The exhibition is a mixed bag of tricks. The front wall when you enter below holds original paintings depicting various scenes with Africans. One of them is an exception by showing Buffalo Soldiers, a black cavalry regiment.
“It’s not very well known but these black soldiers actually prevented the slaughtering of Indians,” she said when describing the actions of four infantry and cavalry regiments that took part in the Indian wars in the late 1860s.
The crowd followed Hankins as she moved in closer to a poster sized printed copy of marriage certificates that belonged to slaves from the early 1800s.
“Marriage was forbidden for slaves,” she said. She explained that if marriage couldn’t have been allowed back then because it would have placed slaves on the same level as their masters.
“Any slave caught jumping the broom would have been killed or mutilated,” she explained to the crowd. Jumping the broom is exactly what it sounds like, but it stands as a metaphor that came from an African tradition. The tradition goes as having the new broom and bride stand side by side and jumping over a broom at the same time.
“It’s a jump from the old family to the new. A transition,” Hankins added.

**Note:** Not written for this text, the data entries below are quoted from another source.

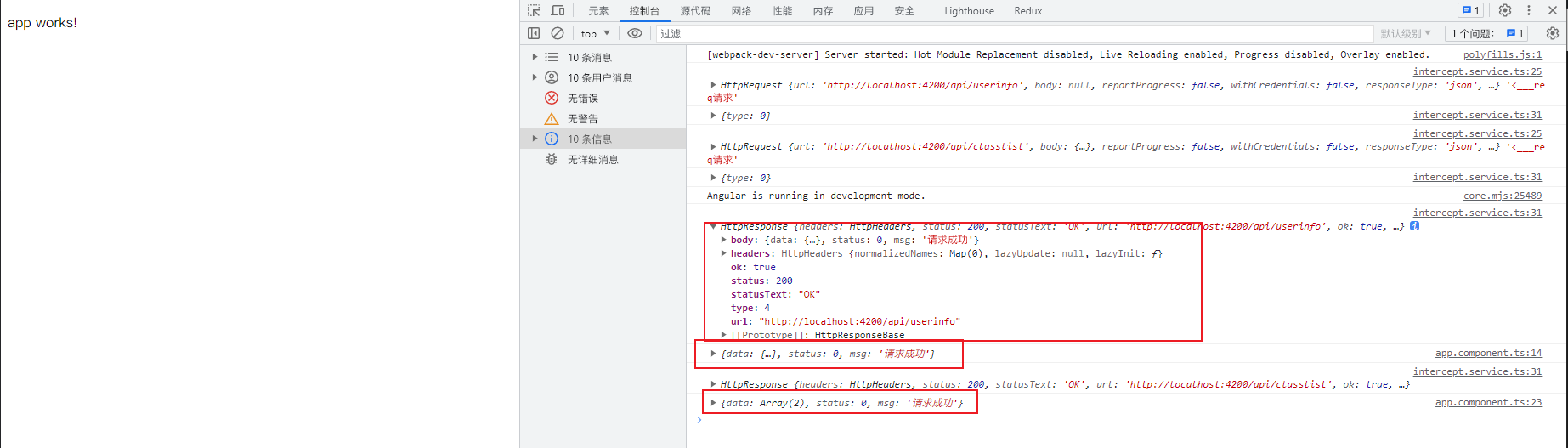The image size is (1568, 448).
Task: Open the top JavaScript context dropdown
Action: [595, 33]
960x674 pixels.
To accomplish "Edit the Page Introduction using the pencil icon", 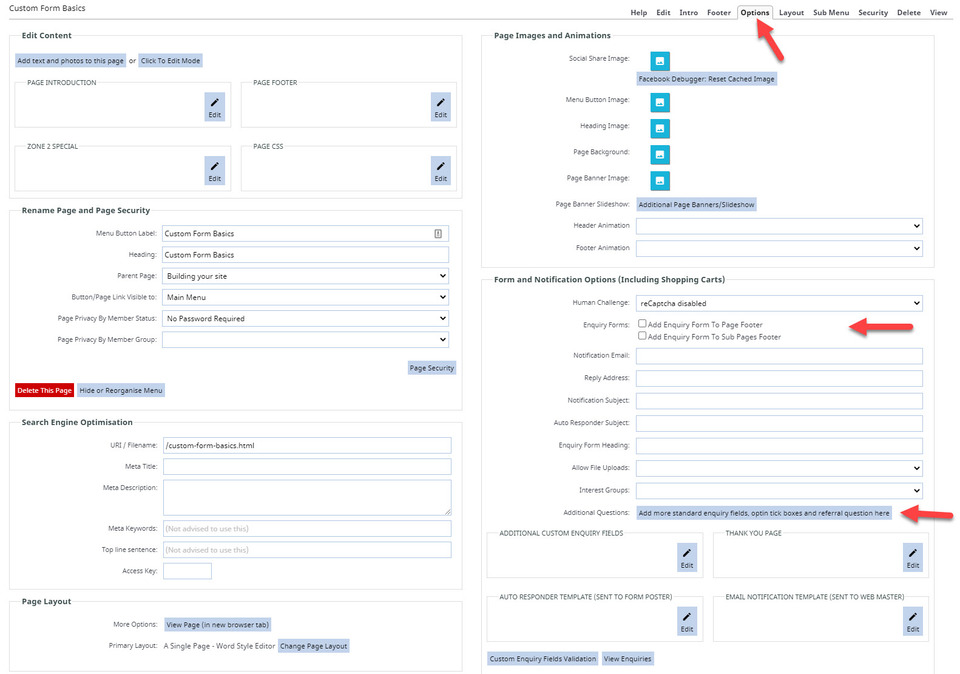I will pos(214,104).

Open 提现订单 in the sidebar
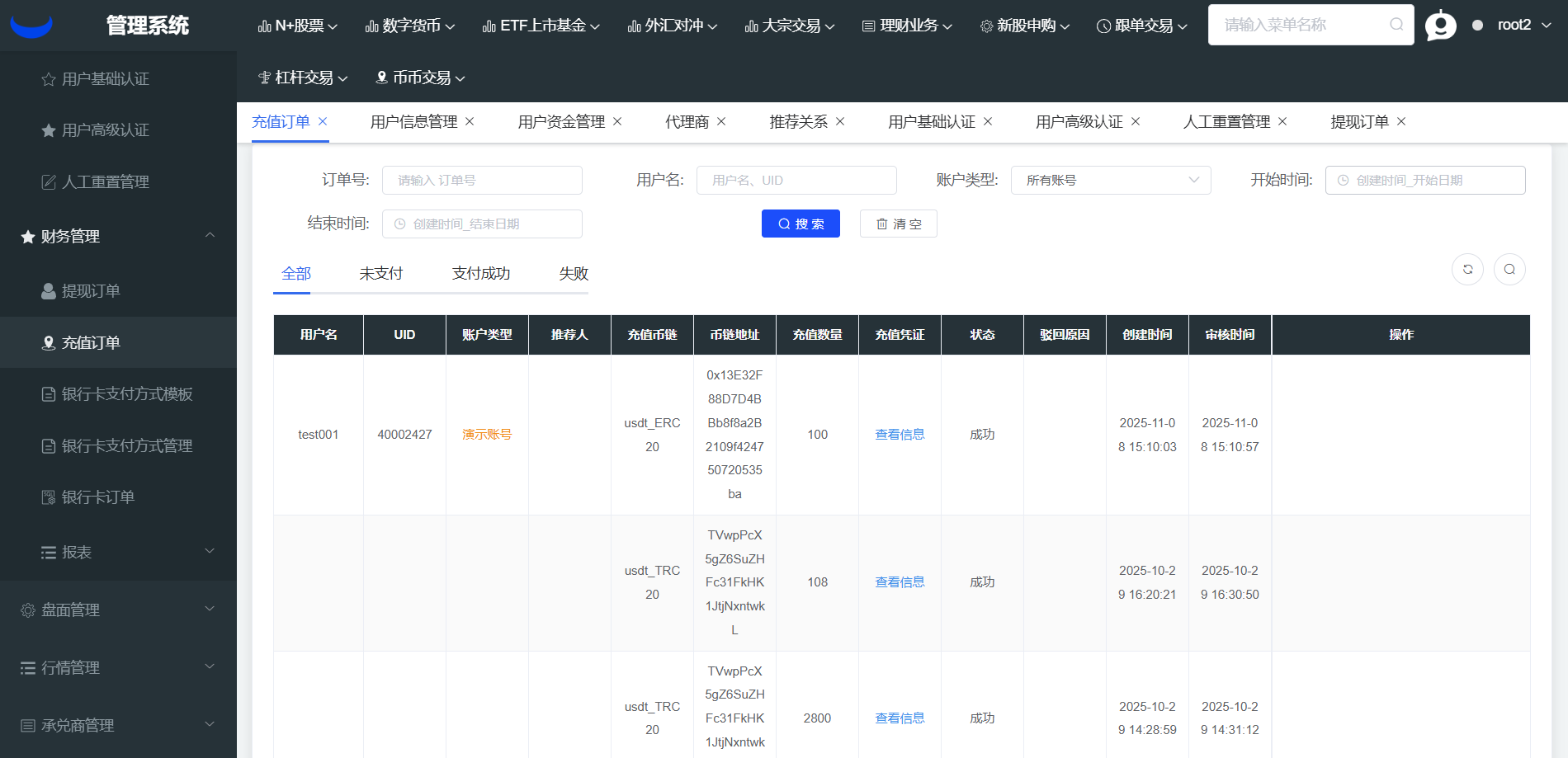click(91, 291)
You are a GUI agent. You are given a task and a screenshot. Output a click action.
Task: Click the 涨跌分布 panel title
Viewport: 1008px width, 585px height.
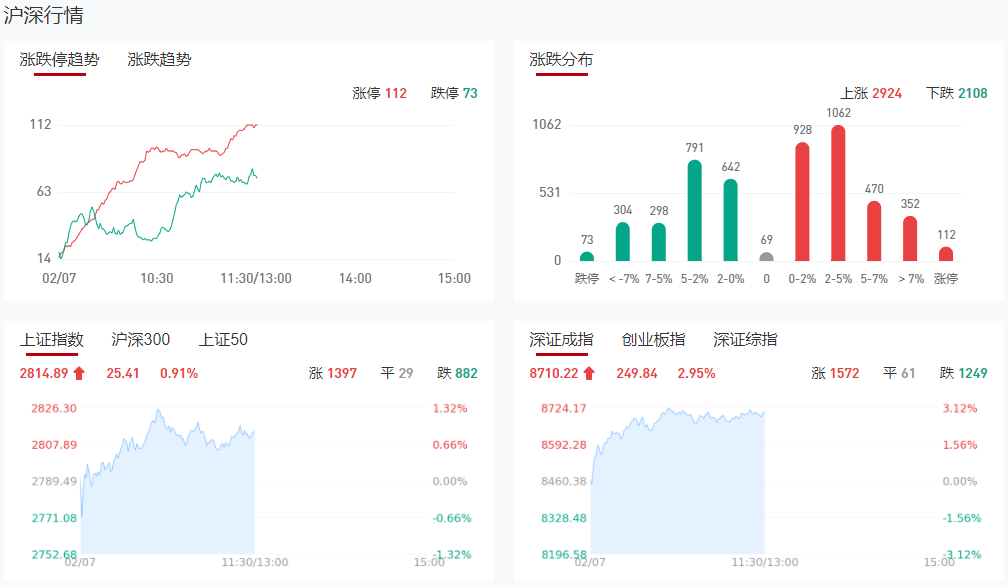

The crowd is guided into the room next door. Justin Ragsdale, the curator of Lest We Forget Museum, gave the opening speech of the exhibit. He began by explaining Philadelphia’s ties to slavery.
“Ships pulled up to Market Street. The captured Africans walked and were sold on the corner of Dock Street,” he said. “Those who weren’t were walked to Fourth Street to where the Maritime Museum is now located and later sold on Congo Square.”
Mickel Collins followed Ragsdale and began reading to the crowd a poem written by Paul Laurence Dunbar titled “A Marriage Proposal.” After Collins finished with the poem, Hankins asked for a couple to volunteer for the jumping the broom part of the tour. Melissa Underdue, who played a Billie Holliday puppet upstairs, went up along with Solomon Williams, who does PR work for the museum.
A fast percussion beat picked up in the background, while Hankins began a chant about impending doom.
“Somebody might get killed. Somebody might get maimed.”
She continued to hasten her chant, “Count this old life to new life together.”
Then in midst of cheering from the crowd and the percussion deafening their ears, the couple jumped over the broom. Applause erupted from the audience.
But all of these reenactments and tours all made their way into tying themselves back to the community.
Ragsdale discussed the importance that all of this history holds for today’s youth. He explained that no one was any of the slurs that he had mentioned. Rather everyone in the room, he said, “are the strongest people around.”
“B.O.B. [black-on-black crime] is in the neighborhood. Oh, he’s everywhere. Sellin’ drugs,” Ragsdale said.
During this discussion Hankins recalled an incident a few days ago where some young teens began fighting outside of the clinic. She was left without any choice and intervened.
They both explained that the violence and lack of education have made programs and museums like ACES an essential learning experience for the community.
“This place here should be enshrined,” said Ragsdale.